Had a lab vCenter crash and am trying to figure out why.
* If starting vCenter from shell with "service-control --start --all" the process will fail with vPostgres couldn't start.
* If starting vPostgres manually ("service-control --start --vmware-vpostgres") and then starting vCenter ("service-control --start --all") the proccess will fail with vpxd-svcs failed to start.
* I logged into vCenter VCDB and verified administrator account
* I reset vCenter certificates and validated with lsdoctor
* vxpd.log shows "Failed to connect to Authz service" and "Failed to initialize authorizeManager"
Anyone seen something like this?
Well, was able to recover. VMware sent a certificate tool (vCert) which identified some trust issues and registrations which the standard tools didn't address.
Then I found an issue with setting up logging within the tomcat instance. I commented out the "isAccessLogCreated" and "accessLogCleaner" beans from the Tomcat config.
I also had to manually rebuild the vPostgresql certificate store.
I restarted the services and got the core up and running. I got a good snapshot of the VCSA. I attempted to do a VCSA back and it failed continuously. I decided to attempt an upgrade to repair the VCSA. It took about 2 hours, but the upgrade completed from 7.03f to g. I continue to walk the update path all the way to the latest 7.03 release.
I tested the VCSA backup and it ran successfully.
I tested the Tomcat by uncommenting the previously commented out beans. It ran successfully.
In summary, there was corruption at multiple points within the VCSA. The help here and from VMware was able to recover it. Thank you all.
looks like a certificate issue.
Have you checked all certificates with
for store in $(/usr/lib/vmware-vmafd/bin/vecs-cli store list | grep -v TRUSTED_ROOT_CRLS); do echo "[*] Store :" $store; /usr/lib/vmware-vmafd/bin/vecs-cli entry list --store $store --text | grep -ie "Alias" -ie "Not After";done;
lsdcotor says all good ? after trustfix ?

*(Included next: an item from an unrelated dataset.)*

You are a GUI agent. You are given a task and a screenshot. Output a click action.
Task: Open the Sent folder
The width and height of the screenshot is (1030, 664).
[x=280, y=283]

Upon running the suggested code, all certs are dated 2025 and beyond. There is a BACKUP_STORE cert for __MACHINE_CERT dated December 2022, but I was under the understanding that those are inactive.
LSDOCTOR shows all good.
which Build of vCenter you are running ?
Which way do you have reset the certificates ?
with option 8 ?
If not please do it with option 8
There is something with vPostgres and the certificates. When attempting to start vPostgres on its own, there is a long list of messages about trying to build the root_crl.pem file. It makes many requests to the auth service, but eventually fails.
Anyone know if we can just deploy a new vCenter and have it discover or reregister the existing cluster (vSAN, NSX, etc.)?

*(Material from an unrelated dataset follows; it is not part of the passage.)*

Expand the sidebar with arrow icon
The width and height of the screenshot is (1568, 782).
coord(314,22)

If not, I will have to plan a big "new deployment and migration".
1) Remove host from existing cluster
2) Clean host
3) Deploy vCenter to single host
4) Enable vSAN
5) Enable NSX
6) Begin migration of workloads (how without a working vCenter?)
7) Role hosts between clusters
First ist this a streched cluster with witness host or a standard cluster / OSA or ESA ?
vsan can work without the vCenter, so in my opinion its not neccessary to destroy everything.
The importent thing ist to install a new vCenter - do you have local datastores in one of your ESXi host - for example a boot device mit about 200 GB space ? - there you can temporarly deploy a vCenter.
Then follow this
Witch NSX Version do you use ? - the nodes must be redeployed.